Sally Quinn was also up with her family at their condo in Whistler Alpine Village at that time. "Those acorn fireplaces weren't very efficient and our family huddled around it for two days. We also had an old Franklin stove in the other room. The pipes cracked and the water came through the walls. Eventually the Pulos brothers (who developed Whistler Alpine Village) got everything patched up, but there was definitely a sense that people hung together."

 

Phil Wilhelmsen also has fond memories of the A-frame Skiers Chapel at Christmas. "The chapel was initiated by Dad and was the only non-denominational chapel in the area, or even Western Canada at that time. The Catholics had their Sunday service there at some point in the day and the Anglicans had their service at the end of the ski day. I can remember skiing down the mountain at the end of the day, popping off my skis outside the chapel and slipping into the pew. It was a proper service with a chaplain who came from Squamish or Pemberton. I was dragged into that chapel. Those were orders."

 

Long-time Whistlerite Sidney Madden recalls spending Christmas week "visiting other units of Alpine 68, always a visit with the Wilhelmsens and often a large baked ham, and our small unit filled to the brim with friends and relatives." Madden also remembers attending the service at the Skier's Chapel, which was "packed."

 

Andrea McRobbie's family spent many Christmases in Whistler in the '70s and '80s. "Gifts on Christmas morning were what you had lost the season before," she remembers. "Hats, ski gloves, goggles. I still remember my favourite Christmas gift one year was the new pair of skis that I had been coveting forever. Mom actually wrapped them."

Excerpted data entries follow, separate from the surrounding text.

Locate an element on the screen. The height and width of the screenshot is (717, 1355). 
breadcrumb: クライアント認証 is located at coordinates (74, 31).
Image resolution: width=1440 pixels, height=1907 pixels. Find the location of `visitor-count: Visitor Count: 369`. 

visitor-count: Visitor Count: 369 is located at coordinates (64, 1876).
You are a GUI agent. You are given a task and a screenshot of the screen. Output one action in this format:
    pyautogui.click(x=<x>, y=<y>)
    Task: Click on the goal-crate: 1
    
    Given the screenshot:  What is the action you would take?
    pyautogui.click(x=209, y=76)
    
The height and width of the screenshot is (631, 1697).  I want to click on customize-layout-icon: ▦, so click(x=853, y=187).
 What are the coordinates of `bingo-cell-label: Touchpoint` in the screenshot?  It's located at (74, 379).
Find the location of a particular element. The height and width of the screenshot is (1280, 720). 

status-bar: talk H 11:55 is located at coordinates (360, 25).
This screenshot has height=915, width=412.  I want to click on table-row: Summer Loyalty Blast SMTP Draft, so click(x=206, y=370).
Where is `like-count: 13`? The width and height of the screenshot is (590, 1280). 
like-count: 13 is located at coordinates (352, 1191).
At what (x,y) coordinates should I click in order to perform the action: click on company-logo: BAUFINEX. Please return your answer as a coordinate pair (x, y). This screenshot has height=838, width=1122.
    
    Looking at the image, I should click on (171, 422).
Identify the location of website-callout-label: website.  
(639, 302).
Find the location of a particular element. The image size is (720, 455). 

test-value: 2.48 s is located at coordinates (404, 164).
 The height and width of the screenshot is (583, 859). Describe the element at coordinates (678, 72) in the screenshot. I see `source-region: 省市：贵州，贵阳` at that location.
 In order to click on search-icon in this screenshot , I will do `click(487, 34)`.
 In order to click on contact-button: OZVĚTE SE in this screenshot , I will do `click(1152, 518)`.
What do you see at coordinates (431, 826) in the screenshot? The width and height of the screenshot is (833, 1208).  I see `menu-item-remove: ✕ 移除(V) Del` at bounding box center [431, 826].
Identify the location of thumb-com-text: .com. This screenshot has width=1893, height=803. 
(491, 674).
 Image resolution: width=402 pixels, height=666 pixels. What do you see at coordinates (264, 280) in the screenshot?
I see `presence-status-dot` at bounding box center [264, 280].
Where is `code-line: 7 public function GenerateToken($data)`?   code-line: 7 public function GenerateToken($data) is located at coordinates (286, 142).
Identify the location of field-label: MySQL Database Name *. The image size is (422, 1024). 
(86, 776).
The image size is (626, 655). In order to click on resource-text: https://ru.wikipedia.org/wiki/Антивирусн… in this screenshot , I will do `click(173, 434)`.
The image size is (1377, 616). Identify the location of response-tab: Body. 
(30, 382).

"Another odd tradition at Christmas was all the kids in the neighbourhood where we had our cabin would meet at this giant hill and go crazy-carpeting at night until we were blue in the face. As we got older we brought mini bottles of Bailey's with us to help keep us warm. I am so surprised there were never any broken bones."

 

What long-time Whistlerite Sara Leach remembers most about Christmas growing up in the '70s and '80s was the skiing itself. "The most obvious Christmas tradition would be skiing on Christmas Day. I remember going up one Christmas as a teenager, one of those crystal clear days. Being 14 and clueless I thought it would be sunny and warm, and wore less than usual. I hadn't checked the report, and discovered on the way up the Olive Chair that it was -15 degrees. It was a short ski day!"

 

Sally Quinn's brother Russ and his wife Barb loved the tradition of going out into the woods to chop down their own Christmas tree with their children. "We always got two trees: one for the birds outside, and one for inside the house," recalls Barb. "One of my favourite memories was rolling pine cones in peanut butter with our girls to put on the tree outside for the birds to eat."

 

There were almost as many Christmas tree traditions as there are trees in Whistler. One long-time local remembers one of the seasonal rituals in the late'70s that fit perfectly with that era. "Some staff cabins had Christmas trees decorated only with joints hanging from the branches..."

 

"Last weekend we went out as a family to cut our Christmas tree," says Sara Leach. "The big advantage to living across from the power lines is that we walked up the street, crossed Alta Lake Road, found the perfect tree in five minutes and carried it home. There's something very satisfying to picking your tree so close to home."

 

While there may no longer be ski-in Christmas Mass at the Skiers Chapel or the experience of swinging precariously on the Red Chair in the blustering wind, it's a sure bet than a new generation of Whistlerites will be unwrapping new goggles on Christmas morning before heading up the mountain. Some traditions will never change.